NFL Players Group Lawsuit
Andy and Dexter talk about the players group lawsuit. Out of 7,000 players, 1,500 don’t wont to accept a settlement because the funds are inadequate. The owners keep appealing and Dexter tells Andy that he thinks they should stop and just start handing on the money because players are suffering.
Andy points out that Manley is still active around Our Town and says that he is a good role model for young people. He can let them know that they can get through it – either they stop using, keep going to rehab, or they die.
Learning to Read – Why and How
Dexter tells Andy that Joe Theismann’s leg injury in 1985 – in the game against the Giants – caused him great fear and trepidation. What if that happened to him? He was functionally illiterate. What would happen to him if he couldn’t play football because of such an injury? He had to do something. After the ’85 football season, Manley entered a drug treatment center. There he had to journal and share his day in the group but couldn’t because he was functionally illiterate. He found out through the group that he could get help. Manley called his wife, Glenda, to talk to her about what he had learned. She in turn spoke to her mother who happened to see an article in the Chicago Tribune about the Washington Lab School.
In 1986 during offseason Dex went over to the Lab School and got evaluated by Sallie Jenkins. When he got the results – he was reading on a second-grade level – he will never forget feeling demoralized standing there looking at his shoelaces. Sallie arranged for Dexter to take classes at the Lab School during offseason. He studied from 1986 through 1990, and went from a second grade to tenth grade reading level. Manley was determined not to end up like so many other players who didn’t have anything to fall back on after their football days were over.
“Secretary of Defense”
Dexter Manley recalls how he received the nickname Secretary of Defense.
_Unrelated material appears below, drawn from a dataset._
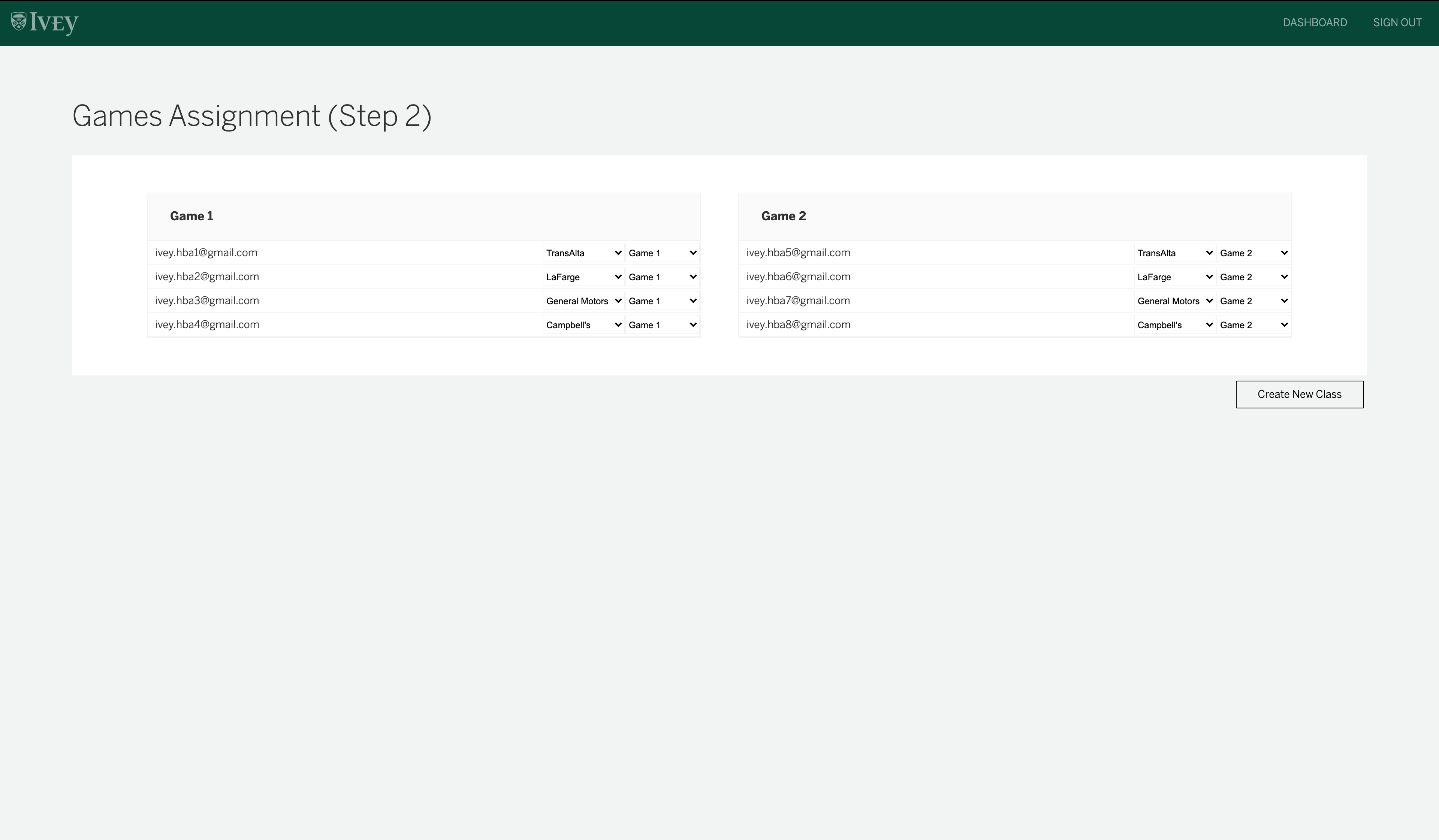
Task: Open TransAlta dropdown for ivey.hba5@gmail.com
Action: tap(1174, 253)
In 1986 the Washington Redskins’ PR department told him that Caspar Weinberger wanted to meet with him. So, Manley was picked up at his home in Reston and taken to the Pentagon to meet Secretary Weinberger. Manley admits that he had been out all night using drugs and “wasn’t in his right mind “was “kind of spaced out” but went anyway because Secretary Weinberger wanted to give him an award. He remembers when Weinberger saw him he called out to him “Secretary of Defense.”
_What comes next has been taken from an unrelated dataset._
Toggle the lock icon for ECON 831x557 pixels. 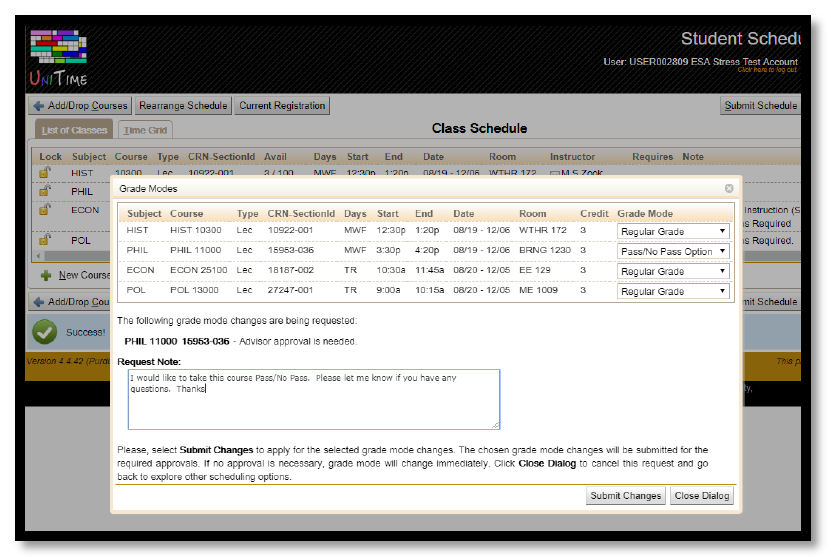coord(45,209)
Andy asks Dexter about Glinda and Lydia, both of whom Andy knows. Andy asks him about his two children, Dexter Keith and Dalis with Glinda who divorced him in 1993. He complements her on raising the children – she does a good job. He goes on to talk about Lydia who he has been married to since 1997. Lydia and Dexter went to high school together. She’s an engineer. She was valedictorian and queen in high school. She also received an academic scholarship to attend Brown University and Howard University. She decided on Howard. He considers her a great wife and great friend.
What’s in a Name
Manley and Andy wrap up the interview talking about the politics around the Washington Redskins’ name change issue and how it may or may not impact ultimately where the team plays.